* _Problem statement_
Copy out, unchanged, the lines of the entries below, starting at the line that contains "Tap the 50,000원 amount text" and stopping after the line that contains "Action: click(x=472, y=678)".

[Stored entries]
— start —

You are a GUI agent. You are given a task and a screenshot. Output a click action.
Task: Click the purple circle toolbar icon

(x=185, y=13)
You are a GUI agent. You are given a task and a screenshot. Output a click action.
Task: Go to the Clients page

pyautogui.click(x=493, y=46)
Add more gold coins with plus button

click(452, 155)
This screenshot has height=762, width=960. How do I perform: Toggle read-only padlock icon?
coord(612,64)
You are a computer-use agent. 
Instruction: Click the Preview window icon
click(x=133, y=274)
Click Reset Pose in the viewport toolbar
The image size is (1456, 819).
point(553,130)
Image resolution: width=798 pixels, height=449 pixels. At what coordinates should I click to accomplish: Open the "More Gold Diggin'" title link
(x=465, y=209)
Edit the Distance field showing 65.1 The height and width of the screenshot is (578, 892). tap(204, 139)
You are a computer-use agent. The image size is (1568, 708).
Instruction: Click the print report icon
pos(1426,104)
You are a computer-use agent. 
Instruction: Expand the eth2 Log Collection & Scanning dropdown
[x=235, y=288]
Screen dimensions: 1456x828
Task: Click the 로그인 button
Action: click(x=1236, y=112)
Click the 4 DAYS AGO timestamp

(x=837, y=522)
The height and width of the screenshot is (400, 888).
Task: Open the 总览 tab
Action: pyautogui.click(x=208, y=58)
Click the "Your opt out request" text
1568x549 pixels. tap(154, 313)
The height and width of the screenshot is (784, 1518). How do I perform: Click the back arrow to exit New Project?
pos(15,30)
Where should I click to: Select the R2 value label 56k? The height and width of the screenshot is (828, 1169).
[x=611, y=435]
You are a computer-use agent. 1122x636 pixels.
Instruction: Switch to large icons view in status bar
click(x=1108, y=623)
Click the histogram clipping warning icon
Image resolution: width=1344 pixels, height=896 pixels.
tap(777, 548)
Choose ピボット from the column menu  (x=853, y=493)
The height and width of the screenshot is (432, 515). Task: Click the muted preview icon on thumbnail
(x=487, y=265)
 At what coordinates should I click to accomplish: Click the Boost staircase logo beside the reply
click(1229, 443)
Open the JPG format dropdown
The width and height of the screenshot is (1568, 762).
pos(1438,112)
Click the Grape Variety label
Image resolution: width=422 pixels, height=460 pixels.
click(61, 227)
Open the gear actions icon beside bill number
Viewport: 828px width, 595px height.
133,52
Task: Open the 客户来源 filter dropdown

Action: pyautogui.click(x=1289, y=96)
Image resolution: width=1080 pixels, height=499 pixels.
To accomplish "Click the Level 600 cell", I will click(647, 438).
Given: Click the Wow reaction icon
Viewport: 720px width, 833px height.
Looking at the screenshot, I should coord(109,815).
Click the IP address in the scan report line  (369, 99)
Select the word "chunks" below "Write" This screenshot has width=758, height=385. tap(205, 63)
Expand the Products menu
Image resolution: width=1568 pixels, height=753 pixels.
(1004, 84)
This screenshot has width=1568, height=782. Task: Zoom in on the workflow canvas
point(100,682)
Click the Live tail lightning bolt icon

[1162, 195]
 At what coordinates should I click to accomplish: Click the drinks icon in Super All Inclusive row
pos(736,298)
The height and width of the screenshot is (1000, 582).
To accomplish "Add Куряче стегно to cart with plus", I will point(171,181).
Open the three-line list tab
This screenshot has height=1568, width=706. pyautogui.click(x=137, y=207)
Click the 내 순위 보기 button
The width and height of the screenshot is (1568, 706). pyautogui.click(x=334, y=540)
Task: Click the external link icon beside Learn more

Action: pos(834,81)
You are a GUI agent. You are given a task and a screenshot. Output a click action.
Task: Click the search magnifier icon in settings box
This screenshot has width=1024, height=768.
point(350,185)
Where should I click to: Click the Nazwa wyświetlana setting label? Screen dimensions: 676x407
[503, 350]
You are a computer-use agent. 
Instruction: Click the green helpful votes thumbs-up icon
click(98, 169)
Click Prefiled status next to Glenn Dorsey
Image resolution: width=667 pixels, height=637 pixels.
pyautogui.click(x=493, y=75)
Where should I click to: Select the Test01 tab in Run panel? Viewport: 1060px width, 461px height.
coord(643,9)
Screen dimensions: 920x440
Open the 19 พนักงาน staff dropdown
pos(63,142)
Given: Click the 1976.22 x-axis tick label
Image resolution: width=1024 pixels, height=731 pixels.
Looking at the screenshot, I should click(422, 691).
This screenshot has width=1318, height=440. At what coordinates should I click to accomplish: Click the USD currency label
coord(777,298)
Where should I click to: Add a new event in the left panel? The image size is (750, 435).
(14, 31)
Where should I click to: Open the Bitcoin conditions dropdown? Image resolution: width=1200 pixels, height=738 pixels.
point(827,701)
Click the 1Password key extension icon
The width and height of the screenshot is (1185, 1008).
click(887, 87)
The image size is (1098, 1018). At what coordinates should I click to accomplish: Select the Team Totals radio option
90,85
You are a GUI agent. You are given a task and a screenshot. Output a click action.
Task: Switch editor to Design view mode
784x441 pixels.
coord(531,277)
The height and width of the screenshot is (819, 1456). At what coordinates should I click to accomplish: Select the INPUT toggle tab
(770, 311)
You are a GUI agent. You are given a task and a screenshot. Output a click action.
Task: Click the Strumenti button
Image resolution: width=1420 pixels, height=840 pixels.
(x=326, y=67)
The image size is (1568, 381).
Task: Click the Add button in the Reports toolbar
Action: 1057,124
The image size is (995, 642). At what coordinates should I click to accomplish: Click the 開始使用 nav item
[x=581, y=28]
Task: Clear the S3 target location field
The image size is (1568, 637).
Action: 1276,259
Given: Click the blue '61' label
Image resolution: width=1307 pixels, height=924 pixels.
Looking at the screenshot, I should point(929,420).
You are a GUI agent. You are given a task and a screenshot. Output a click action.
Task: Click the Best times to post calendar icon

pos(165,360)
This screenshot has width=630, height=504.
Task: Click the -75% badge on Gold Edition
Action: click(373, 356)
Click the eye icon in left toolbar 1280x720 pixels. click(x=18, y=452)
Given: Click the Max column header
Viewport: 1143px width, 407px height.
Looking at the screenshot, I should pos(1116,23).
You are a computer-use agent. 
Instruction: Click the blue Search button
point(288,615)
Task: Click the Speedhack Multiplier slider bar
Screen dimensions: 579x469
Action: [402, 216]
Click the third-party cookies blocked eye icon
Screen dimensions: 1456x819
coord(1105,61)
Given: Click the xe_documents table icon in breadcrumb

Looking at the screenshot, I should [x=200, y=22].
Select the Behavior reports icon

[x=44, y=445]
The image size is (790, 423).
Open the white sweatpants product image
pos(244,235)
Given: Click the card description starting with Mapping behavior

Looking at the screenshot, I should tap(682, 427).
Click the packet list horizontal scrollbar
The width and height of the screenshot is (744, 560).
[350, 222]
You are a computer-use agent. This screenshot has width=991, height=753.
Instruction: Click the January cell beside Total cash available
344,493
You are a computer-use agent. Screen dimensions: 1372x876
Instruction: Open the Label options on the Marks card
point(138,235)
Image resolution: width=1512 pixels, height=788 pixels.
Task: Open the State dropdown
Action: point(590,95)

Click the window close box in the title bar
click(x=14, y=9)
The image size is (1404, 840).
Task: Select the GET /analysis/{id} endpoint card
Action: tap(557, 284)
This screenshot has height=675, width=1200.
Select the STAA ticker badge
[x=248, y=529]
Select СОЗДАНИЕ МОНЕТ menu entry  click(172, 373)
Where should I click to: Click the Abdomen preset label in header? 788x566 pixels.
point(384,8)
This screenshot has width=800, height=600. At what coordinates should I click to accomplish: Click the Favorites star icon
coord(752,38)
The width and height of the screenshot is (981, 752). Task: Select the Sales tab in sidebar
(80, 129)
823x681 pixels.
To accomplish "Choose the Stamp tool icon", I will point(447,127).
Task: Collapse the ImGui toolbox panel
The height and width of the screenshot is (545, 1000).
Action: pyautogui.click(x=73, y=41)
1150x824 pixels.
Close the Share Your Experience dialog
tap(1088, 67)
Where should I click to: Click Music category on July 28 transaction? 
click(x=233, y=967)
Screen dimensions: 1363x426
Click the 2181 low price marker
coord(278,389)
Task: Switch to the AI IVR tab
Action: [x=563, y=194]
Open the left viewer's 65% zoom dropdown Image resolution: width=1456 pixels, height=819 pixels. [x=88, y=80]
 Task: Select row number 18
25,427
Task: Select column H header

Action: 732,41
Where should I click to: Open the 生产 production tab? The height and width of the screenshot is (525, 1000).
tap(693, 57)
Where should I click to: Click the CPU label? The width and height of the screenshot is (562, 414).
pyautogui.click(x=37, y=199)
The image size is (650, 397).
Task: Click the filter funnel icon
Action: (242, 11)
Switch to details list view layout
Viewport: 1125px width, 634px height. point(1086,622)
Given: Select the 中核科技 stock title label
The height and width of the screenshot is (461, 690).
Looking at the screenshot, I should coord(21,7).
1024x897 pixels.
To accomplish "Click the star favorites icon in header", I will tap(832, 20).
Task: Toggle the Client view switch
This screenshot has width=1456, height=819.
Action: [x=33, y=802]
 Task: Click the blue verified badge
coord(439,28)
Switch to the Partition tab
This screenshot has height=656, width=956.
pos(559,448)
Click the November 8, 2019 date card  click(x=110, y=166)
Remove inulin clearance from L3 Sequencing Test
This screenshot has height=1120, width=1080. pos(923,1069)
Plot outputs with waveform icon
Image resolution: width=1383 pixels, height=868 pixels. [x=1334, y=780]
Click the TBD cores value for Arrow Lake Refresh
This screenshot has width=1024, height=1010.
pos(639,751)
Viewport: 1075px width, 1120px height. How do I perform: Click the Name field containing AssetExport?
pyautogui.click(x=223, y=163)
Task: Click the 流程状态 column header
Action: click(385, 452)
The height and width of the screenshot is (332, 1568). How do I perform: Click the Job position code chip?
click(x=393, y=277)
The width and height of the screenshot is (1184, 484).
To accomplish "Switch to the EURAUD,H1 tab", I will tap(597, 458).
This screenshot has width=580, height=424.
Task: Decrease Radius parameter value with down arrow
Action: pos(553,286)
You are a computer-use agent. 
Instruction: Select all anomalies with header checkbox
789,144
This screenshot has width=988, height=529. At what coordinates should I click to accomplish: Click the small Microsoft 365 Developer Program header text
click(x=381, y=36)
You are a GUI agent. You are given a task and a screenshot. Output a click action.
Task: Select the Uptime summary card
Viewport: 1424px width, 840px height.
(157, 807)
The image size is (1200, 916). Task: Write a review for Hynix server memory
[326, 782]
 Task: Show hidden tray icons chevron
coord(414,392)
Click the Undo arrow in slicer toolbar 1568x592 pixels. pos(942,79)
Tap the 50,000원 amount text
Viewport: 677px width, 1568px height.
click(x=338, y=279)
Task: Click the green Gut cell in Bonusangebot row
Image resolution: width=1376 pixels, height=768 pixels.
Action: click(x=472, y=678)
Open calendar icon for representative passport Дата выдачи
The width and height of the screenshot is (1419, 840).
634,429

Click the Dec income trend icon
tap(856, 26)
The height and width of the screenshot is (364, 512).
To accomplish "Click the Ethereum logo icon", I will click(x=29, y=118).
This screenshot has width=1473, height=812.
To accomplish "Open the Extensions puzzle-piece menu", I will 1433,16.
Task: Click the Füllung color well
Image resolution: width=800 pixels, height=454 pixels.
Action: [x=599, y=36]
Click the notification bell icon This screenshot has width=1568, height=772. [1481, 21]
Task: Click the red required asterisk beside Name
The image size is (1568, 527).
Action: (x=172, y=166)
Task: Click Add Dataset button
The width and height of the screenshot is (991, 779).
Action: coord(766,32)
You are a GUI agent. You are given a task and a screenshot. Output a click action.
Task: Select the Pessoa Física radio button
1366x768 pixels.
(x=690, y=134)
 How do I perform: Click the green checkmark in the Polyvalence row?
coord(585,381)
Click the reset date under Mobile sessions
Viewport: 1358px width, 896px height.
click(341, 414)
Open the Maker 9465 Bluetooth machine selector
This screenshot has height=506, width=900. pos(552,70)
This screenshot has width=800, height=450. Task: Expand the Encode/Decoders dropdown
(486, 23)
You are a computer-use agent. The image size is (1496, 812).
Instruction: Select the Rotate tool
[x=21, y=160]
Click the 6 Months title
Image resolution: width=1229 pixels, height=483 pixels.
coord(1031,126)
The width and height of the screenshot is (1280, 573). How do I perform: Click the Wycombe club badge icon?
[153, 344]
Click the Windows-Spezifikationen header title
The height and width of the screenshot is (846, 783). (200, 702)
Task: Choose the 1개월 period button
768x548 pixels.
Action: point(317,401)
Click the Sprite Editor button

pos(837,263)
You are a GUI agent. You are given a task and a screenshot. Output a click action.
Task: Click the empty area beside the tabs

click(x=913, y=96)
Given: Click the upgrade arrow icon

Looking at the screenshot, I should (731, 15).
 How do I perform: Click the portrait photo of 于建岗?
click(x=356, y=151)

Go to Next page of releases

— end —

* _Reply_
Tap the 50,000원 amount text
Viewport: 677px width, 1568px height.
click(x=338, y=279)
Task: Click the green Gut cell in Bonusangebot row
Image resolution: width=1376 pixels, height=768 pixels.
Action: click(x=472, y=678)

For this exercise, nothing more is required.